The corollary is to remember the importance of unity: “Make every effort to keep the unity of the Spirit through the bond of peace” (Ephesians 4.3, NIV). Once the foot achieves a sober self-judgment, it cannot help but see that it desperately needs the rest of the Body. The Church is not the Church until She is constituted of the whole motley crew of mankind: the traditionalists and the progressives, the jocks and the geeks, the cautious and the firebrands, the loudmouthed and the shy. A Church composed only of feet is not just weak and unfruitful, but creepy.

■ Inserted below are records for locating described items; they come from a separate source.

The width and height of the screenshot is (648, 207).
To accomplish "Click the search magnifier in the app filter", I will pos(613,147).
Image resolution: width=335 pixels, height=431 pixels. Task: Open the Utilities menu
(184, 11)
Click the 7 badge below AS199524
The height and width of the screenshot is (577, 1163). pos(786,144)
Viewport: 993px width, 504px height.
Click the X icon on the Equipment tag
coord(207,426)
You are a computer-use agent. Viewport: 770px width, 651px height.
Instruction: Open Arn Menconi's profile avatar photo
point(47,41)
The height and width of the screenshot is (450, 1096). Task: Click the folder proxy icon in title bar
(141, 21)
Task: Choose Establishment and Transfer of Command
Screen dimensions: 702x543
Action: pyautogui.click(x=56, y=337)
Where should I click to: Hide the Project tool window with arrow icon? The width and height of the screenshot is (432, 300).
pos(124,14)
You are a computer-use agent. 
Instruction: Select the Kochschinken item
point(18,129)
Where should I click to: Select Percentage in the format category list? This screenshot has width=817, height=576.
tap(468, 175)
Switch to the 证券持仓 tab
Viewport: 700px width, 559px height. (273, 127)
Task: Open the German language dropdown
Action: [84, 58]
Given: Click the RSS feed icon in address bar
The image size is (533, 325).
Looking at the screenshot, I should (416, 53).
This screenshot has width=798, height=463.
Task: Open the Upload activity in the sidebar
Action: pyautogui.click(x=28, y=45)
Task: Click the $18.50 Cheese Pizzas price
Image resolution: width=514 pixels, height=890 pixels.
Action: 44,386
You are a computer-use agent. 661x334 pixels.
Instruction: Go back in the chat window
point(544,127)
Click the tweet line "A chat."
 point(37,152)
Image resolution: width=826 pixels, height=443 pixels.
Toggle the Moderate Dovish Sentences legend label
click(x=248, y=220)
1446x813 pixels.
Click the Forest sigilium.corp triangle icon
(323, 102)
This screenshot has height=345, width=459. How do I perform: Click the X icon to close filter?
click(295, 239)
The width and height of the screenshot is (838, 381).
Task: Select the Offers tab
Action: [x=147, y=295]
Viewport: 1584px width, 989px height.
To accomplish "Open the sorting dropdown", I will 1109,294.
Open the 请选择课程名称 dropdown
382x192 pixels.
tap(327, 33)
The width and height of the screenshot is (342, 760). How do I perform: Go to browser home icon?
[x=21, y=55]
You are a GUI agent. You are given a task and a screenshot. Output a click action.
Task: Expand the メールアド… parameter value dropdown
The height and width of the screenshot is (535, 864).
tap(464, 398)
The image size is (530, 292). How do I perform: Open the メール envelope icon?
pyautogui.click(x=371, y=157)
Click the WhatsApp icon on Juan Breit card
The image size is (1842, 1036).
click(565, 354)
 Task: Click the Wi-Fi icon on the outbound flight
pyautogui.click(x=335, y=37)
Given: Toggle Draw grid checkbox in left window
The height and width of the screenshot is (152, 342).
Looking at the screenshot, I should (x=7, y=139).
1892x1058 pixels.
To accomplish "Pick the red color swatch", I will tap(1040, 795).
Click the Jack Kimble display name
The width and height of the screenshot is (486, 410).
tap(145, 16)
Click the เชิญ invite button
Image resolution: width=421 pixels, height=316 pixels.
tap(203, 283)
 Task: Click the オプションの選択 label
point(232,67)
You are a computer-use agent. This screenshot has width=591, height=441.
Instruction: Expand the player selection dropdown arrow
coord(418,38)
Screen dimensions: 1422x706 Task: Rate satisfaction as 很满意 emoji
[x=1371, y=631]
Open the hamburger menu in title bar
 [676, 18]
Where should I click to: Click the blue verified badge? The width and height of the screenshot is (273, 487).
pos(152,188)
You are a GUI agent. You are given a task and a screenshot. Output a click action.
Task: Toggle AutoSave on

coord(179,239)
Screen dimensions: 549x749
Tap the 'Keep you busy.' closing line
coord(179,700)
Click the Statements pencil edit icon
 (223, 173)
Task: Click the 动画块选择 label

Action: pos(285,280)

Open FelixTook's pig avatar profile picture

My most important suggestion, however, is to meditate upon this one simple fact: We will only ever achieve balance if we fix our eyes upon Jesus – a master of grace in every sense of the word. A King and a Shepherd, a Lord and a Servant, a Lion and a Lamb, he transcends every tired party line, and truly is an everlasting man. If we set our sights on being conservative, we will fall; if we set our sights on being liberal, we will stumble; if we set our sights on being Lutheran, Calvinist, Protestant, Catholic, Orthodox, or Evangelical, we will surely fail. Aiming for evangelism or prayer or Bible study or social justice or peace or sound doctrine is not enough; we must aim for Jesus Christ, the founder and perfecter of our faith. After all, how can we balance if we do not know where the tightrope is? And how can we know where the tightrope is if we do not follow the only man who ever successfully navigated it?
Yet we are so easily distracted. Lewis writes, “There have been some who were so preoccupied with spreading Christianity that they never gave a thought to Christ.” The same could be said of any other good that has turned men away from the Good. How easily we act in the name of Christianity or of world peace, toleration or tradition, when we should act only in the name of Jesus Christ!
Our Lord’s words have never rung more true: “I am the Way, and the Truth, and the Life” (John 14.6; emphasis added). If we truly seek to follow him, we just might be blessed with balance.